We then said our goodbyes, which were difficult, but I’m also confident that I’ll see Carolina again. She’s currently 14 years old, which means we hopefully have 5 more years with her before she graduates from CI, and I’m very hopeful that I’ll make it back to see her again in that time. Carolina is also participating in the Sponsor Connect video exchange program with us, which allows us to exchange short video messages with her through CI every few months. I love that we’re getting so many opportunities to strengthen our bond with her through sponsorship. She was very affectionate and outgoing throughout my visit with her, holding onto my arm for almost the entire day, and it was such a pleasure to be with her.


After saying goodbye to Carolina’s family, we got back in the van to take Lizeth and her mom home. It turned out that Lizeth lives nowhere near Carolina, so we had a pretty long drive to get to the second house. Once we were down to just one family, I was able to get a bit of an update on Lizeth’s health. She has a condition that, while not life-threatening, causes her a lot of pain when not treated properly. She said that her treatment is still working well, although its purpose is to prevent the disease from advancing rather than to cure it. She has to go to the doctor every two weeks for checkups! She seems to be staying very positive, though.


We didn’t have as much time to visit at Lizeth’s house, but I’m very glad I got to see it. Her family lives partway up a very steep hill. A number of extended family members live in the other houses around hers. Her home has more space than a lot of the other CI homes I’ve visited. I was able to meet her entire family, including her father – a rarity on these visits!
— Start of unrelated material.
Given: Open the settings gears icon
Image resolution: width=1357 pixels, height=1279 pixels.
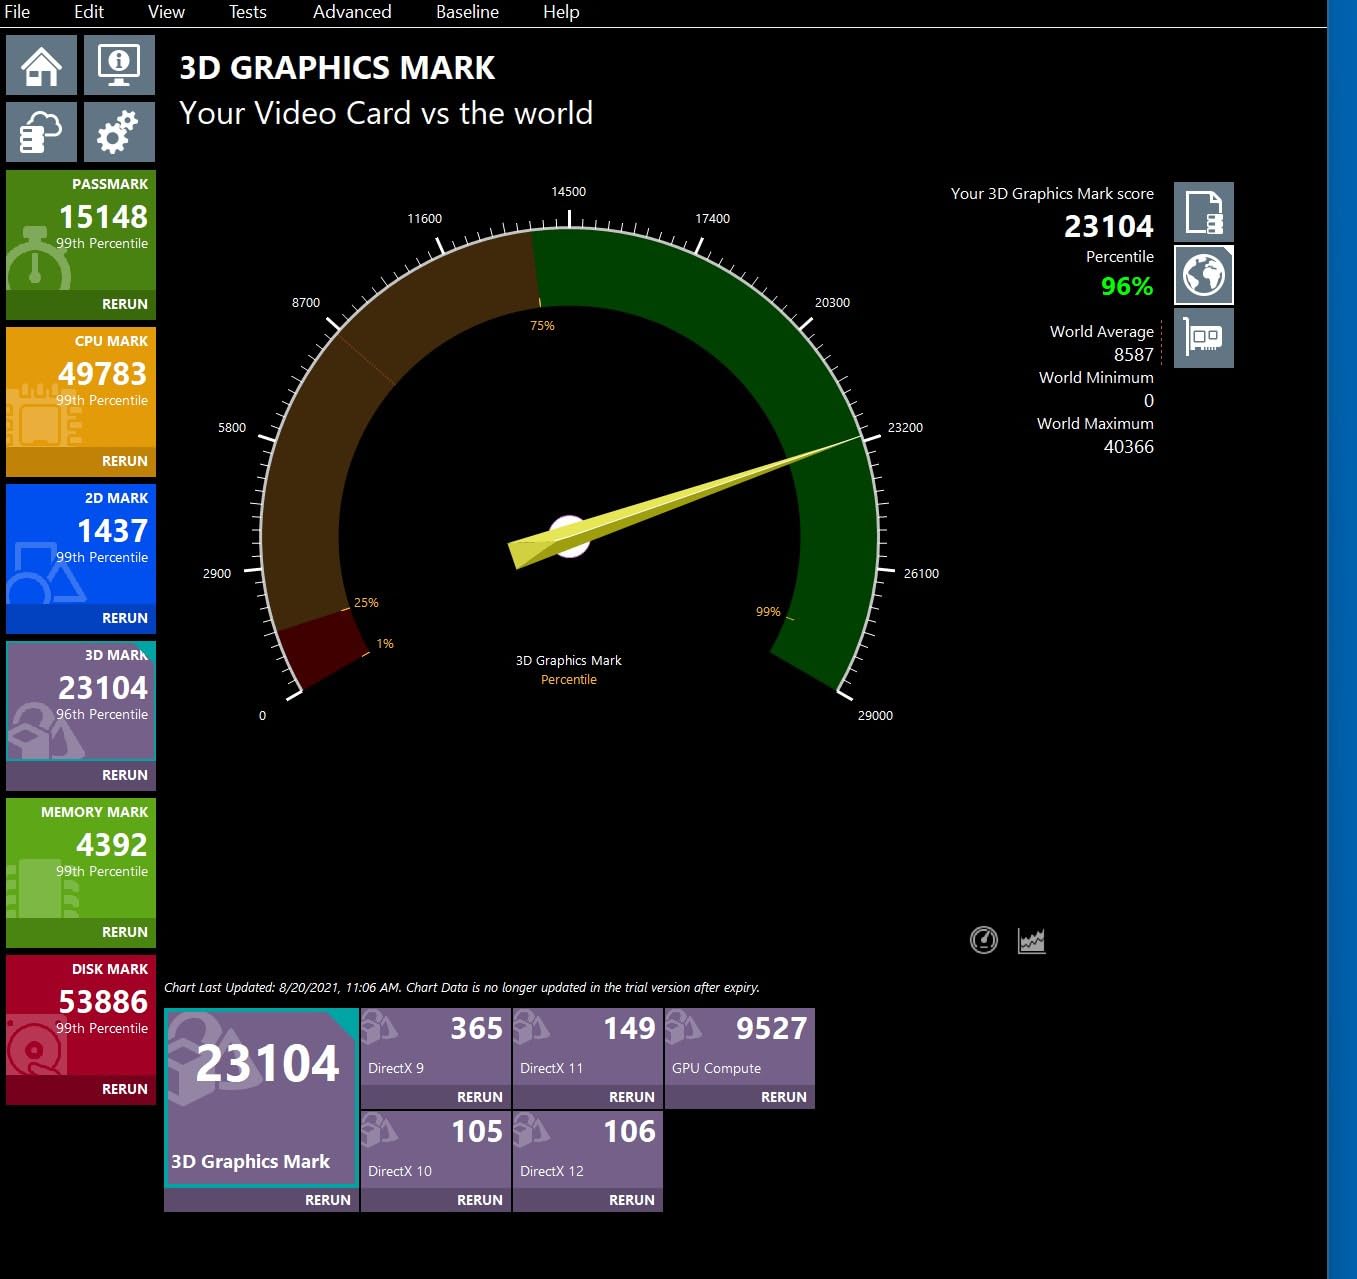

I also met both of her sisters and her brother. I was given two bouquets of flowers and some hazelnut chocolates that I’m very excited to try, and Lizeth’s mom put out Ritz crackers and orange juice for us. Lizeth had other plans, though, and pulled me back to see her room.


Lizeth was very excited to show me the mini-fridge that she bought with an EG that I sent a few months ago. The family doesn’t have a refrigerator in their home, but her medication has to be kept refrigerated. As a result, she had been keeping it in a neighbor’s house and going next door every time she needed it. Now, she’s able to store it properly in her own bedroom in the mini-fridge, which is used exclusively for that purpose.


While Lizeth was showing me some of my letters and cards that she’s kept, her little brother, Nicolas, kept interrupting to tell us about the many stray puppies he’s brought home. At the moment, they have four! Apparently he has something of a reputation for this in the family. He would fit right in with my family, where we’ve never met a stray animal we didn’t want to take in (frequently regardless of species). Ward and I have a sponsorship family built entirely around girls right now, but something tells me meeting Nicolas may have put us on the path to changing that…



Eventually it was time to say another goodbye. This was one especially difficult not only because it meant getting back down the hill we climbed when we arrived at the home, but also because Lizeth will turn 19 in September, which means that she will graduate from CI’s program around the end of this year. She and I both went into this visit knowing that it would quite possibly be the only time we get to see each other. It made the goodbyes tougher, but overall I feel so fortunate to have had the opportunity to spend the day with her. She is a bright, determined, focused young woman, and I’m confident she’s going to go on to do great things. She has impressed me from her very first letter a year and a half ago, when she told me that she wanted to study either forensic medicine or mechatronic engineering, forcing me to go online and figure out what mechatronic engineering IS. In the short time that I’ve known her, I’ve seen her pick herself up and overcome disappointment and adversity and keep trying to go after what she wants. I have no doubt that she’ll get there, and I’m looking forward to these last few months of getting to be part of her story as her sponsor.